Boy, could I not have been more wrong! In the beginning, I had imagined this week’s challenge panning out so differently than it did in reality– but I guess reality has a habit of doing that to our visions now doesn’t it?
For this week’s challenge, I attempted to cultivate inspiration through mindful living. Attempt would be a good word to describe it! Not to be hard on myself but really… what ended up happening was anything but what I had planned. What I had expected was mornings eased into through yoga and meditation, getting outside and getting in touch with and my inner dialogue while trying to make it more… eh… should I say, forgiving? (There’s a special word to describe how she usually talks to me, but I’ll save your eyes this time.)
What I did realize– however backwards and unorthodox the journey it took– really did open my mind to how I can nurture a more mindful practice in my day to to life from this point forward.

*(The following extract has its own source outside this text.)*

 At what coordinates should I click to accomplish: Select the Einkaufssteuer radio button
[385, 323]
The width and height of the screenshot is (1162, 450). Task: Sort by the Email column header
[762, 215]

Try leaning into the discomfort instead of denying it the validity it holds in your life
“Try leaning into the discomfort instead of denying it the validity it holds in your life” my grandmother suggested from across the diner booth table. I took a moment to munch on my hash-browns and paused to truly process what she had said. It was simple, just like she had mentioned… something we all latently knew inside, we just need to hear it phrased the right way or be reminded of every now and again for it to hit us. But man did it hit me then.
Every day I was waking up trying to find a schedule that would distract me from my worries and anxieties. When I was stressed, I would leave the house and go for a walk or do a short meditation where I stopped thoughts if I heard them coming to me or go to the gym to exercise my body so I stopped focusing on my mind. And yet, whenever those activities were finished, there were my anxieties… sitting there– waiting for me. Never once did it occur to me to listen to them… to give them the time of day and acknowledge that they did hold some validity. (Even my insecurities and insecure… sheesh talk about needy!)

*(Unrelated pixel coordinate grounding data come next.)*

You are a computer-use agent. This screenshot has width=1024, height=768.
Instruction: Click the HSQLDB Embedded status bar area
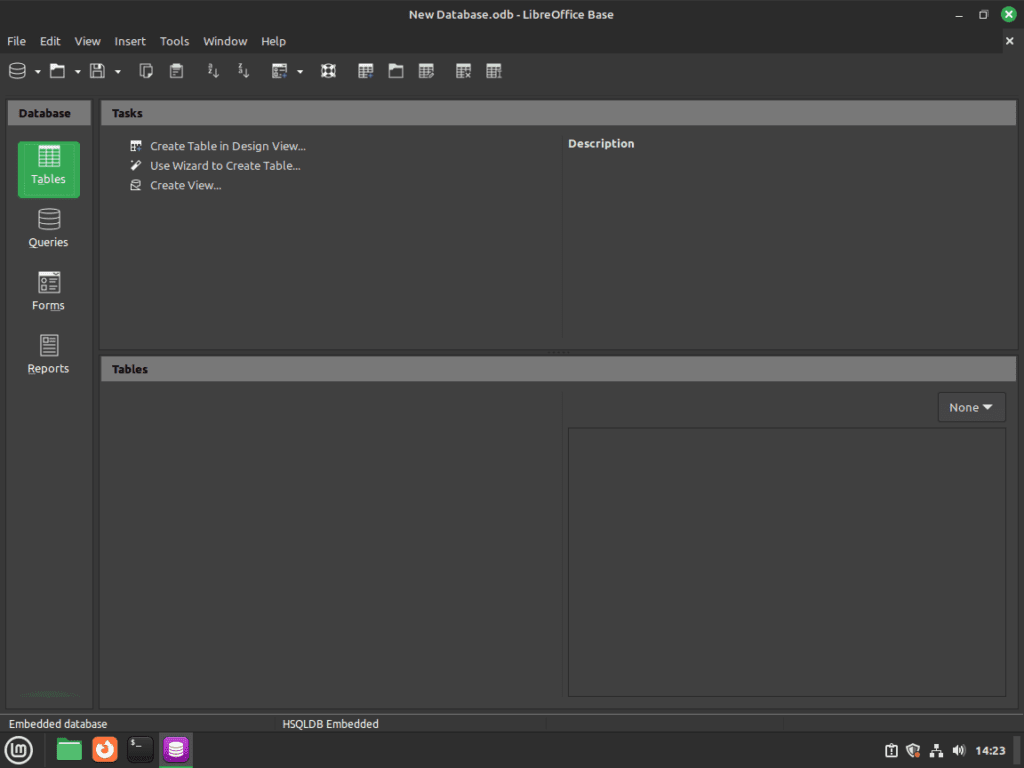click(330, 723)
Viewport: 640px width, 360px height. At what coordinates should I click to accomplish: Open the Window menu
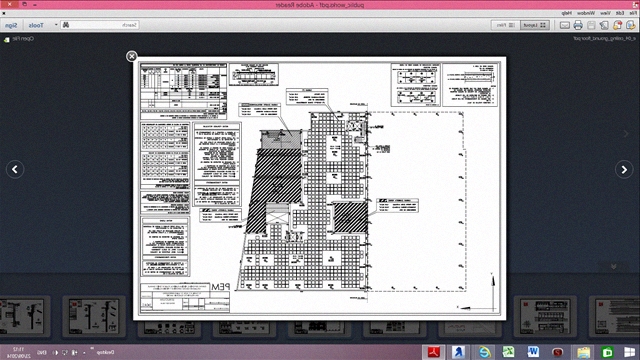pyautogui.click(x=586, y=13)
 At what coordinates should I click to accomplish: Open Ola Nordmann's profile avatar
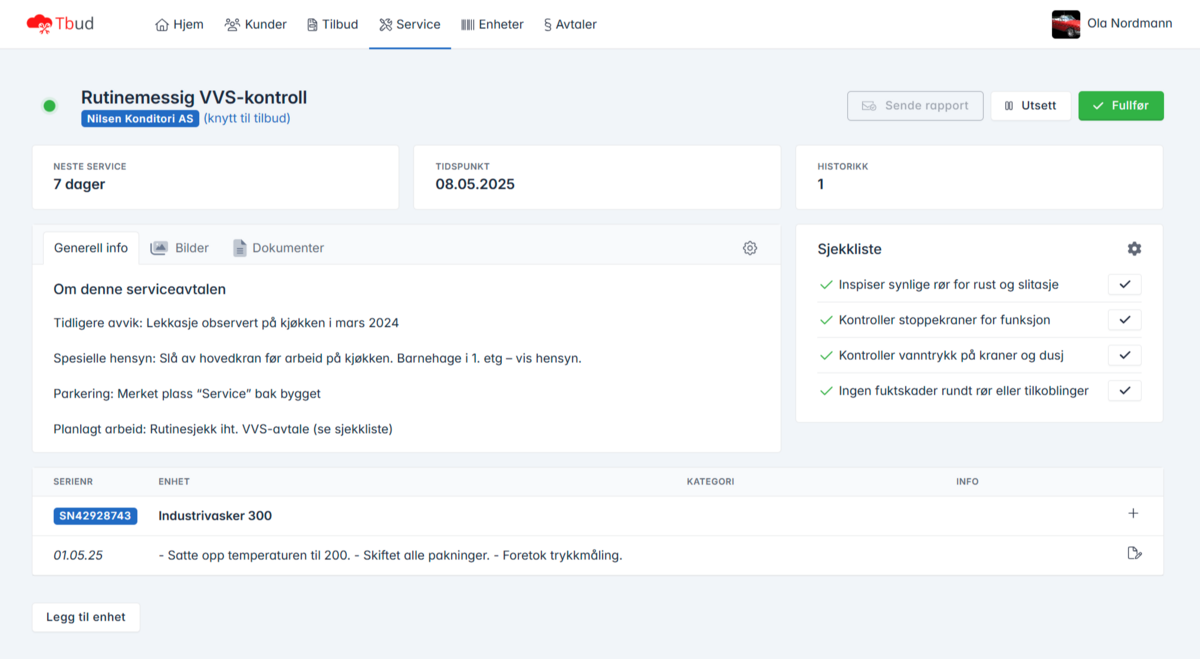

But really! Our anxieties, even when blown out of proportion, usually do hold a grain of truth and reasoning behind them. Take mine for example:
- Continuing my education– “You’ll have to go back for at least four years… and that means dealing with four years worth of American college bills and debt” (valid) “You’ve already spent three years pursuing art and now you’re switching to a different field of study? Takes a lot of time. (valid) “Oh my GOD! I’m gonna be poor and overworked until I’m forty and it’ll probably take that long to even enter my field of study! (… ok now, slow down there mind… not really valid)

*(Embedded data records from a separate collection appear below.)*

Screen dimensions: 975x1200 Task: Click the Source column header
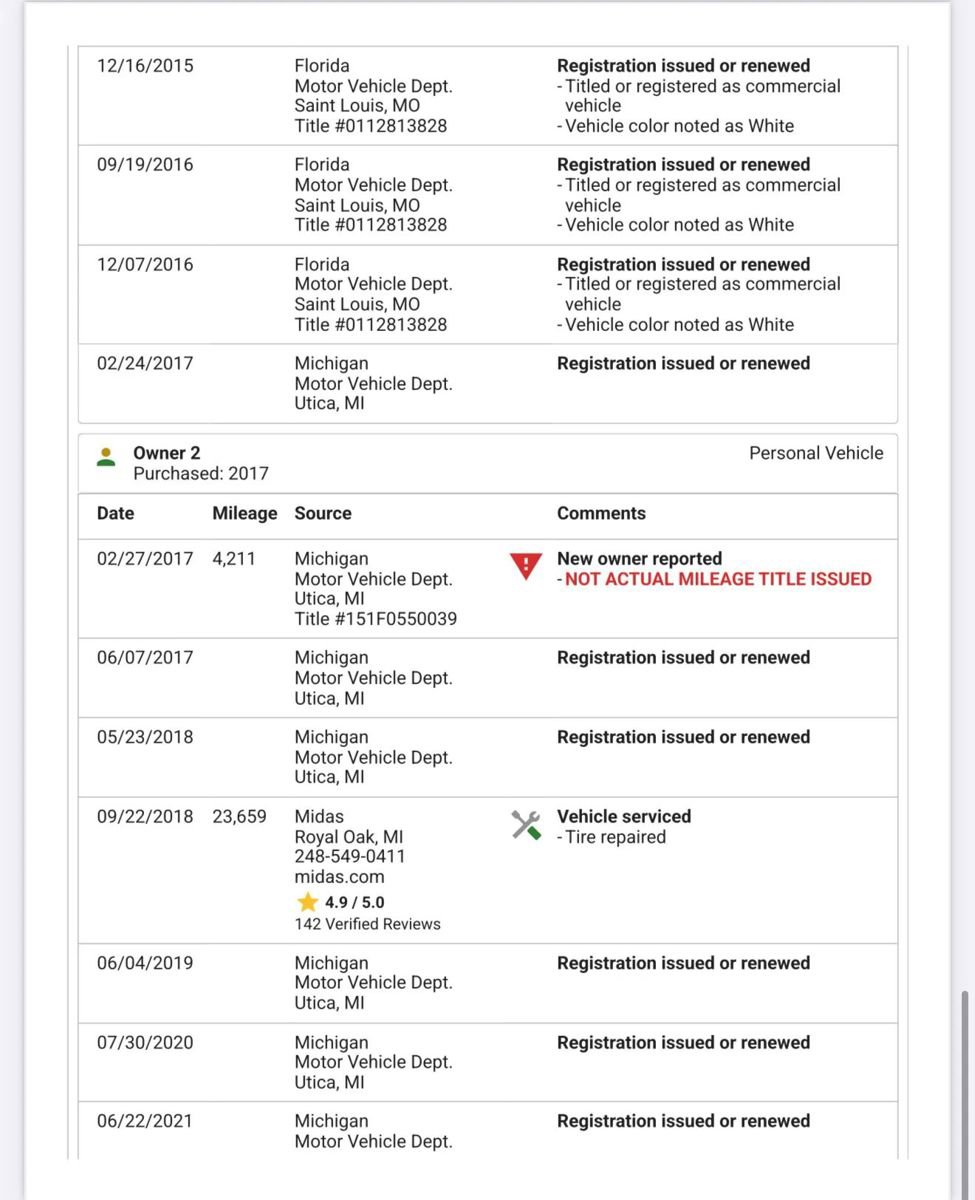(323, 514)

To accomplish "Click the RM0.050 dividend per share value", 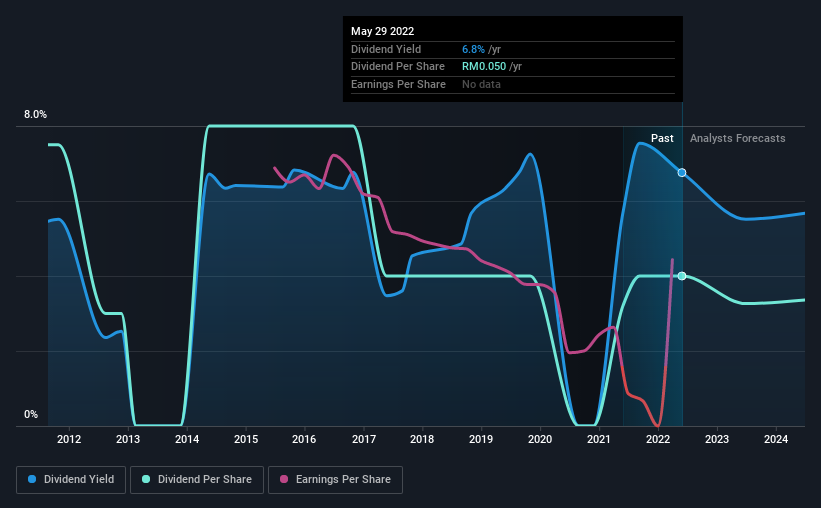I will pyautogui.click(x=484, y=67).
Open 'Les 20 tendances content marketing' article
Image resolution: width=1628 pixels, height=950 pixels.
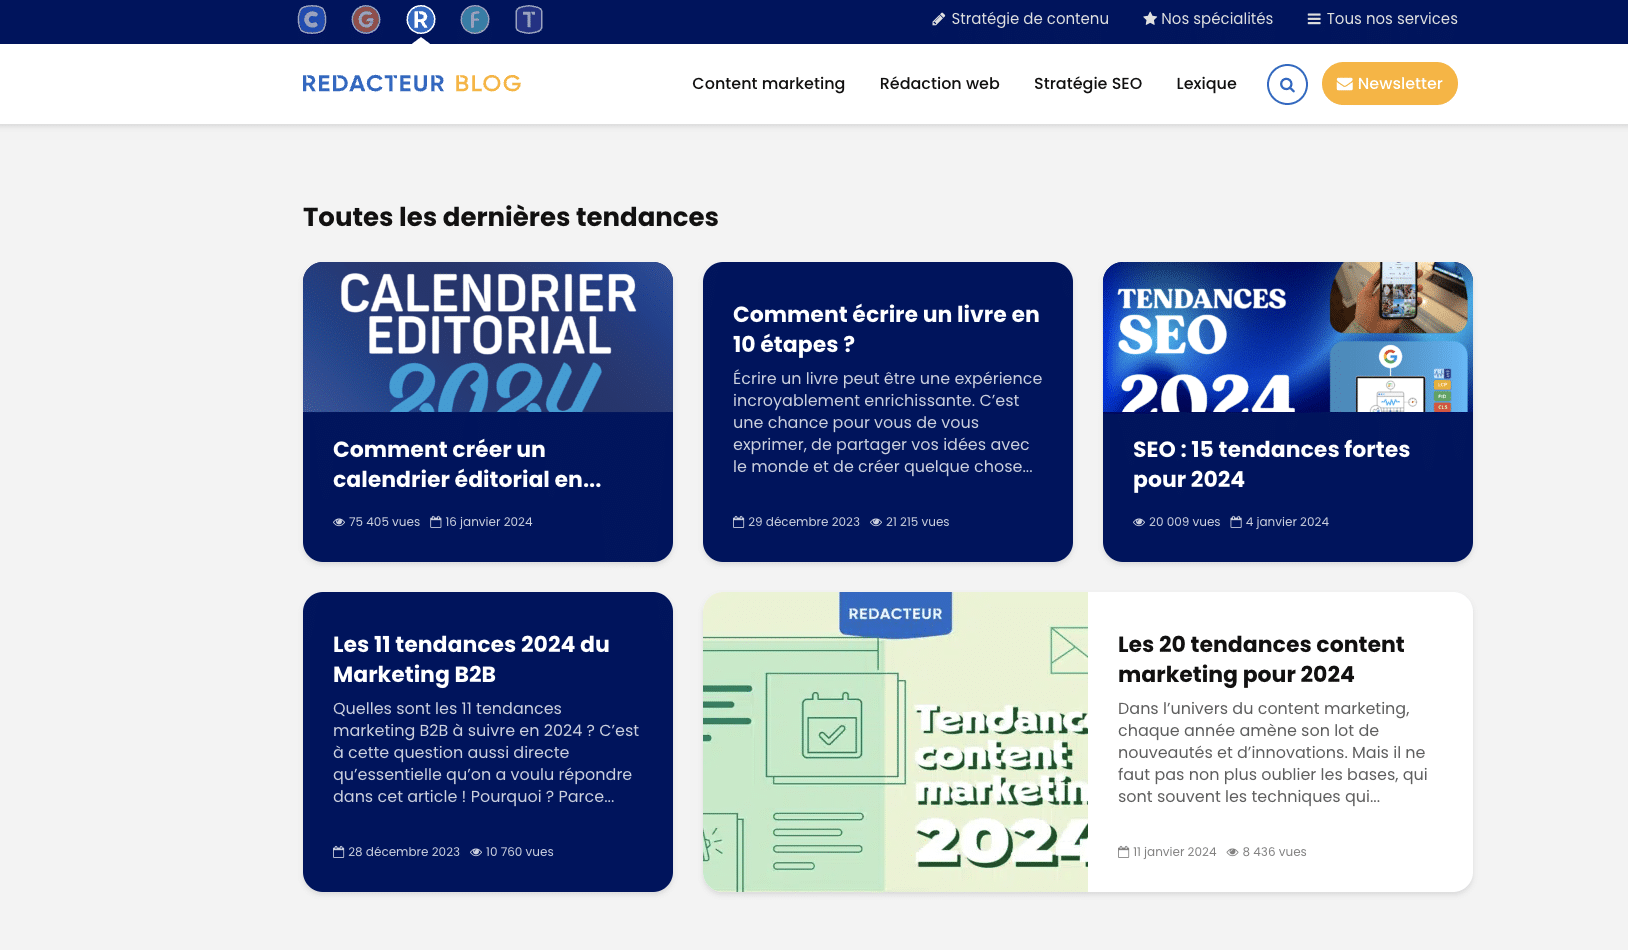tap(1260, 659)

- Getting a new job– “I have these dates I requested off at my old job… but now I have to tell my new boss I can’t be there all these days after just starting!? (valid… though my future boss is a human being who understands having a life)
- Balancing art commissions– (no wait… all invalid. Completely invalid. Nothing but over-perfectionism and unnecessary worry)
So really… how much is there to worry about? Way less than our minds trick us into thinking there is! And doing mindful practices the way I did this week is like having all the right shiny new tools but not having a clue in the world how to use them.
From now on, I want to live walking hand in hand with my emotions.
From now on, I want to live walking hand in hand with my emotions… to take little moments to identify what I’m feeling, acknowledge the good and the bad, and allow them to take the space they deserve– not the space my previous ways have allowed them to hold.
Although finding inner peace was a bust, I’d say this “failure” has taught me more than I could’ve asked for. With my eyes opened I’ll walk toward a brand new week.